We picked up Grouper III and one of his buddies on the way to Media Day. The two of them were wearing Easton jerseys and didn’t shut the hell up in the back of my car the entire way to the stadium. Their excitement was contagious.

“They always that loud?” My eyes slanted toward Grouper.

He nodded. “The Good Lord made old people go deaf for a reason.”

Even arriving at Media Day four hours before the start, the place was mobbed. More than two thousand members of the media from all over the world and four thousand fans were expected to attend the day’s event, which was the unofficial kickoff to the Super Bowl next week. If today turned out to be anything like previous years, the crowd on the field would resemble more of a circus than a news event. Crazy fans dressed as superheroes, women with painted bodies, and questions that were often off the wall.

The league had set up extra security and a valet, with a roped-off parking area for each team. I navigated the signs to the Steel entrance. “Once we get inside, keep a close watch on those two. The fans can get pretty rowdy.”

Grouper smiled. “Such a big softie under all that hard ass.
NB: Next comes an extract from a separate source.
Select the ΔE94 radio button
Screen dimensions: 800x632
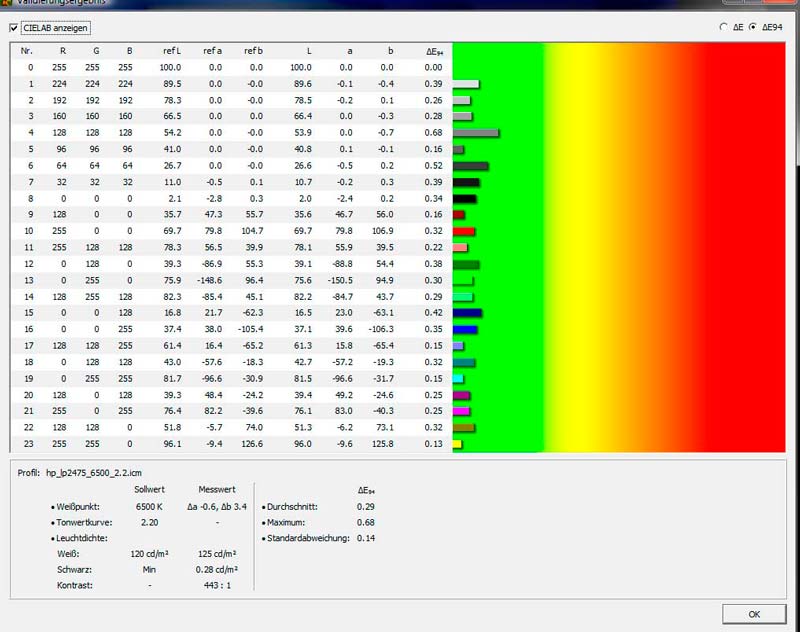coord(753,27)
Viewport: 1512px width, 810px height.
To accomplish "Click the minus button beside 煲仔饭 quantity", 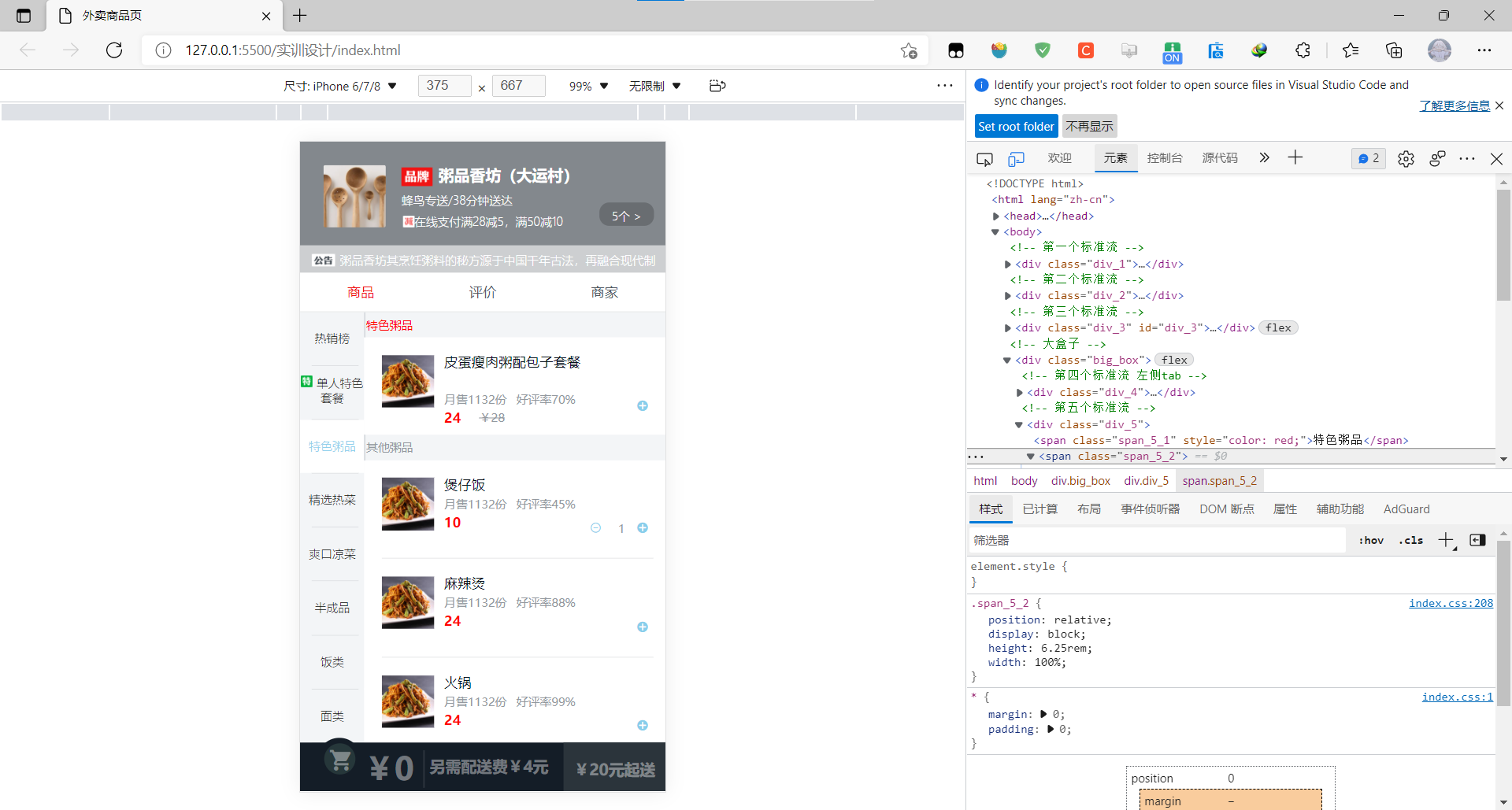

Do your teammates know what a wussy you really are?”

“Bite me, Flounder.”

The valet sped off with my car, hitting the gas with a lead foot, and the four of us walked to the entrance through wooden police barricades. Both sides were lined with fans who had probably camped out all night. I hoisted Grouper the third onto my shoulders and walked to the crowd lined up three deep to sign autographs.

A kid about fourteen or fifteen had half his body leaning over the wooden barricade. I took his first, scribbling my name, then held the pad and pen up to my passenger. “You want both our autographs, right?”
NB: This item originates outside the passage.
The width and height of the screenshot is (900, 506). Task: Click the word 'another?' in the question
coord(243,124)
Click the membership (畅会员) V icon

The kid nodded, even though he had no idea who the boy on my shoulders was.

“You sign too, little fish.”

“I don’t know how to write my name in script.”

“Just fake it. That’s what I do. Scribble a lot.”
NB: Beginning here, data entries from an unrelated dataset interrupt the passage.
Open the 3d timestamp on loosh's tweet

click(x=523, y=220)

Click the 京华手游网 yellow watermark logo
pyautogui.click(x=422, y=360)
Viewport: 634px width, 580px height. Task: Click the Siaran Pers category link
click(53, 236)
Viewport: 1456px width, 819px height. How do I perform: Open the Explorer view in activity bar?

Guppy balanced the pad on top of my head and did as I told him. The crowd got a kick out of it. We signed for fifteen minutes and then went inside before I got fined for being late to the pre-event team meeting.

I handed Grouper and the guppies VIP badges to wear around their necks and fan admission tickets. “Back here at six?”

“You got it, boss.”

“Boss? Now you’re talking.” I grinned at Grouper. “I like it.”

 

 

Fifteen minutes before the event was to start, I stood alone in a luxury box high above the swarm of people on the arena floor. I looked out through the glass window and sipped from my water bottle. Both sides of the arena were lined with booths set up for each of the starting players to sit in. Microphones dangled from wires high above the ground, and I knew from experience that crowds of reporters would soon be yelling their questions and shoving even more microphones in our faces.

This week was the pinnacle of what every player worked for—making it to the Super Bowl. Yet I hadn’t felt like celebrating with the rest of the team after our meeting. Instead, I’d ducked into the first private area I could find so that I could take a few minutes to look for her. It had been ten long days since I’d seen her face, and I would take whatever glimpse I could get. Now I knew what a fan felt like stalking a player.

Part of me was still pissed at her for saying she didn’t love me. But a bigger part of me didn’t believe it was true. Her eyes had said something different than her lying lips. After my anger had subsided, I’d replayed the last few months over and over in my head. A wounded chick playing a mix tape that her ex made her before he dumped her had nothing on me. The only good thing was, every time I was exhausted at practice, I thought of that douchebag Langley with his hand on my girl’s back, and I suddenly had a fresh burst of energy. Angry energy, but it worked at my job.

Finding her in the crowd of thousands took less than a minute. I guzzled the last of my water bottle, following her with my eyes. She was wearing a black dress, a fitted red blazer, and had on high-heeled black leather boots that came up to meet the hem of her dress. Sexy as all fuck, while showing barely any skin.

Suddenly she stopped walking and looked up, scanning the arena as if searching for something. When her eyes found mine, even across half a stadium, it was all the sign I needed. This shit was not over. And I was going to find out once and for all why she was pretending it was.